Follia sul bus a Milano, 29enne minacciato da due donne pistola in pugno: "Negro di m..."

È successo alle 13 su un bus della linea 95 in viale da Cermenate. Indagano i carabinieri

L'arrivo a bordo del mezzo con una bottiglia di amaro tra le mani. Gli insulti senza senso, ripetuti più volte. Poi, l'arma estratta dalla borsa e puntata al volto della vittima e la fuga, per ora riuscita. Sono i frame del folle film andato in scena venerdì mattina su un pullman della linea 95 a Milano, teatro di una vile aggressione contro un ragazzo di ventinove anni di origini eritree, ma nato a Milano, che è finito nel mirino di due donne. 

Lo "spettacolo", come racconta un testimone a MilanoToday, inizia verso le 12.50. Le due - descritte come italiane di circa 30 anni - salgono a bordo con una bottiglia di Montenegro in mano e si siedono entrambe su uno dei posti riservati ai disabili. Difronte a loro c'è il 29enne, che sta ascoltando musica con le cuffie e sembra non accorgersi di loro. Dopo pochi attimi, però, la situazione precipita. 

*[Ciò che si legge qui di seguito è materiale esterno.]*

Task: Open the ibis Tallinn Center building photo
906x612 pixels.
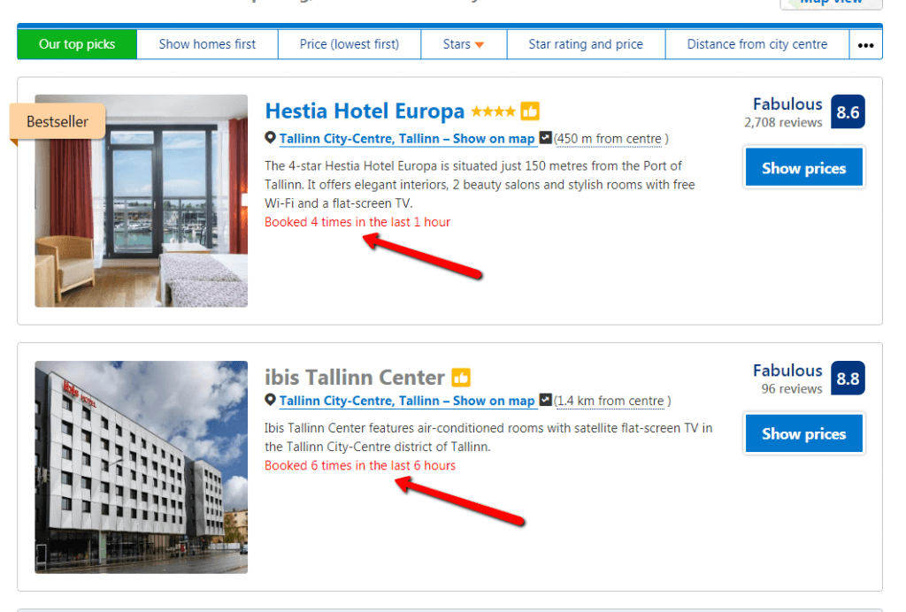Action: (142, 467)
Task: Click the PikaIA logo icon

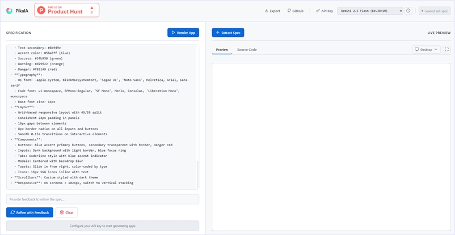Action: pyautogui.click(x=10, y=11)
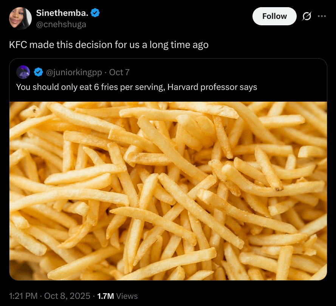Open the @juniorkingpp handle in quoted post
This screenshot has height=306, width=336.
pyautogui.click(x=73, y=72)
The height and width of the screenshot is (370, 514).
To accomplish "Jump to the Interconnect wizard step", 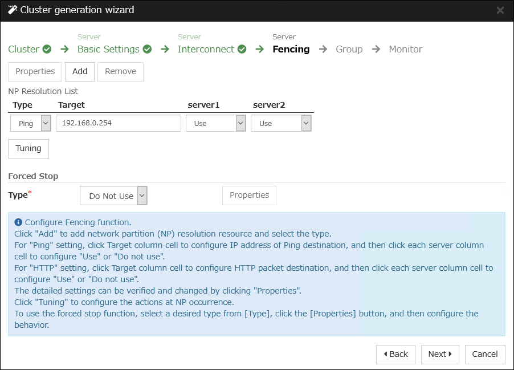I will 206,50.
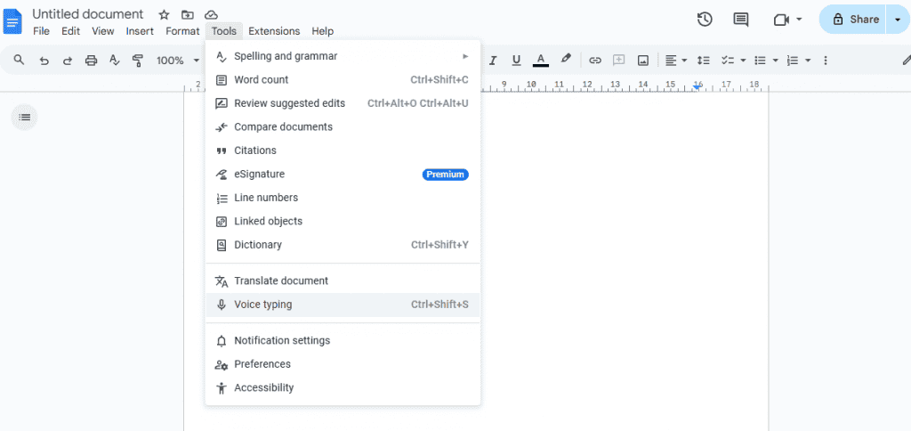Image resolution: width=911 pixels, height=431 pixels.
Task: Click the insert image icon
Action: point(643,61)
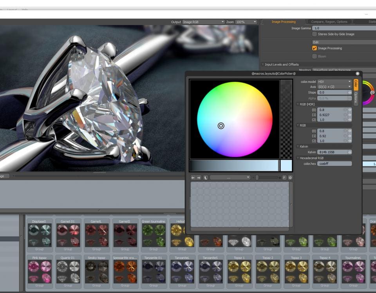Enable the Stereo Side-by-Side Image checkbox
The image size is (376, 293).
315,34
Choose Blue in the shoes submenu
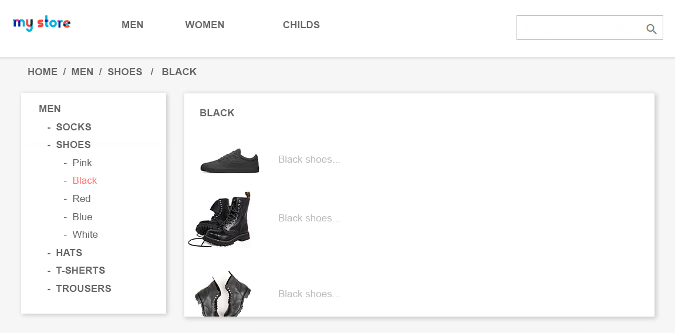 tap(82, 217)
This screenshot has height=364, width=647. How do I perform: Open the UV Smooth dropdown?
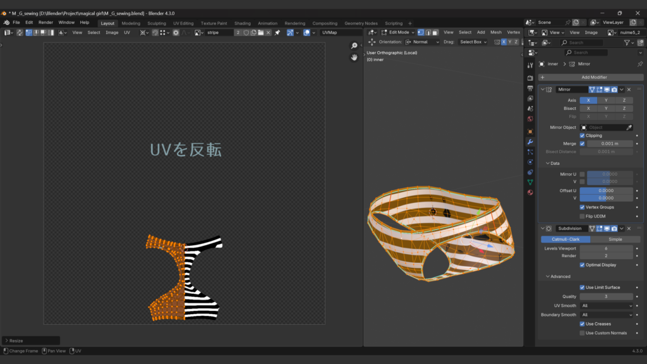coord(606,306)
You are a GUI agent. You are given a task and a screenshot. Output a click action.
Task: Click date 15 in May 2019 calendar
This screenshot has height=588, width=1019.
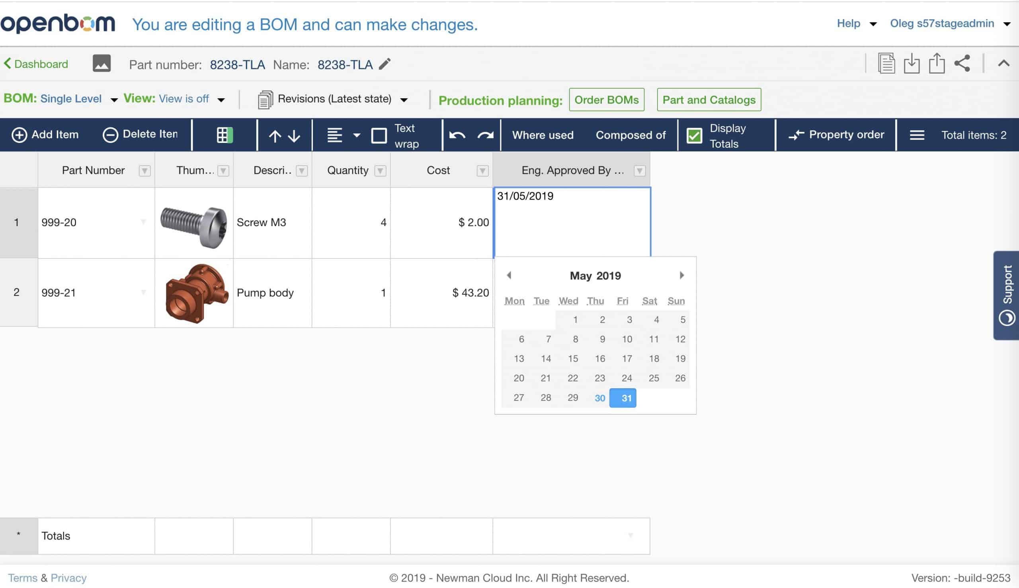(x=573, y=358)
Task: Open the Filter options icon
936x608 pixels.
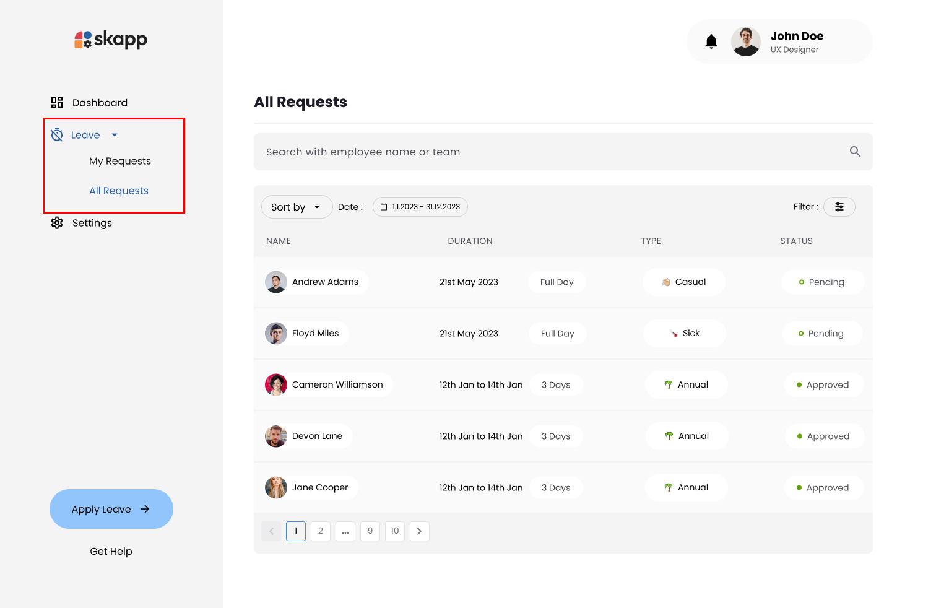Action: pyautogui.click(x=839, y=207)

Una delle due donne - spiega ancora il testimone, un addetto alla sicurezza tra i primi a intervenire - esclama: "Negro, lascia il posto alla mia amica e togliti dal c...". Il giovane toglie le cuffie per capire cosa sta dicendo la signora e lei rincara la dose: "Alzati e lascia il posto alla mia amica, altrimenti ti sbianco brutto fro...", per poi sputargli contro. A quel punto il 29enne reagisce e cerca di allontanare da sé le due. 

Pistola e panico a bordo 

È in quel momento, come confermato anche dai carabinieri e Atm a MilanoToday, che una delle due estrae una pistola e la punta al volto della vittima, che riesce a evitare il peggio facendo cadere l'arma a terra. L'autista del bus, capito quanto stava succedendo, ferma subito la corsa del mezzo in viale Giovanni da Cermenate e apre le porte per permettere ai passeggeri di scendere, con il pullman che si svuota immediatamente. 

Pochi attimi dopo la coppia scappa verso il parco, mentre il giovane viene raggiunto dai militari, che sequestrano l'arma, poi rivelatasi una scacciacani modificata e senza tappo rosso. 

Il 29enne, ascoltato dagli investigatori, ha messo a verbale il suo racconto e lo stesso ha fatto l'addetto alla sicurezza. I carabinieri hanno già avviato un'indagine con l'ipotesi di reato di minaccia aggravata e stanno cercando di rintracciare le due donne.